Pre-training Paradigm Innovation: This is the first work to introduce "next-frame prediction" into 3D point cloud pre-training, departing from conventional contrastive learning and masked modeling, and more closely aligning with the sequential decision-making nature of robotics.
Plug-and-Play Design: As a universal pre-training module, FVP enhances multiple 3D encoders (PointNet++, Point Transformer, etc.) and policy methods (DP3, RISE).
Effective Cross-Domain Pre-training: Encoders pre-trained on public datasets such as RoboMind transfer successfully to different robot platforms.
VLA Model Enhancement: The paper demonstrates that 3D point cloud inputs combined with FVP pre-training effectively improve spatial perception in large-scale VLA models.

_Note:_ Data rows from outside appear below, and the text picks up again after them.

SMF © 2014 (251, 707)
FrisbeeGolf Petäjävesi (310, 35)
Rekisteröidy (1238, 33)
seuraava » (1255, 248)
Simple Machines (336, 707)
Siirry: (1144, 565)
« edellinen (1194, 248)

Limitations & Future Work¶

Poor performance when freezing the pre-trained encoder indicates a gap between in-domain and out-of-domain data, suggesting that pre-trained representations are not yet sufficiently general.
Each task requires independently pre-training a visual encoder; true "pre-train once, apply to multiple tasks" capability has not been achieved.
Performance degrades as historical frame stride increases (stride 4: PickSquare drops from 20/20 to 15/20), revealing limited capacity for modeling long-range temporal dependencies.
Experimental validation on larger-scale 3D pre-training datasets is lacking.
The computational efficiency of the diffusion-based pre-training process is not discussed — it remains unclear whether the additional overhead is justified compared to simpler reconstruction objectives.
Only manipulation tasks are evaluated; the effectiveness on other robot tasks such as navigation and motion planning is unknown.
Point cloud acquisition relies on RGB-D cameras; the impact of sensor noise characteristics on pre-training quality warrants further investigation.

vs. R3M/MVP: 2D pre-training models (trained on 300M+ datasets) are clearly outperformed by FVP within the same policy framework, even when FVP uses only small in-domain or cross-domain datasets, validating the superiority of 3D representations.
vs. PointMAE/STRL/C2P: FVP comprehensively outperforms these 3D/4D pre-training methods in both in-domain and cross-domain settings. PointMAE uses masked reconstruction, STRL uses temporal contrastive learning, and C2P uses cross-modal prediction; FVP's "next-frame prediction" objective more directly captures physical dynamics.
vs. ACT/Diffusion Policy: 2D imitation learning methods are sensitive to camera placement and struggle to capture 3D spatial information.
Integration with VLA Models: FVP directly enhances large-scale VLA models such as RDT-1B, yielding improvements in spatial perception, task transfer, and long-horizon tasks, demonstrating the potential of combining 3D pre-training with large-scale models.

Rating¶

Novelty: ⭐⭐⭐⭐ Introduces the next-frame prediction paradigm from NLP/2D vision into 3D point cloud pre-training in a concise and effective manner.
Experimental Thoroughness: ⭐⭐⭐⭐⭐ Covers 24 tasks across simulation and real-world settings, four robot platforms (single-arm / dexterous hand / dual-arm / humanoid), and VLA model integration.
Writing Quality: ⭐⭐⭐⭐ Clear logic, well-organized experiments, and strong visualizations.
Value: ⭐⭐⭐⭐ Provides a practical pre-training solution for 3D robot learning with solid engineering potential.
Overall: ⭐⭐⭐⭐ Comprehensive experiments, simple methodology, and significant performance gains.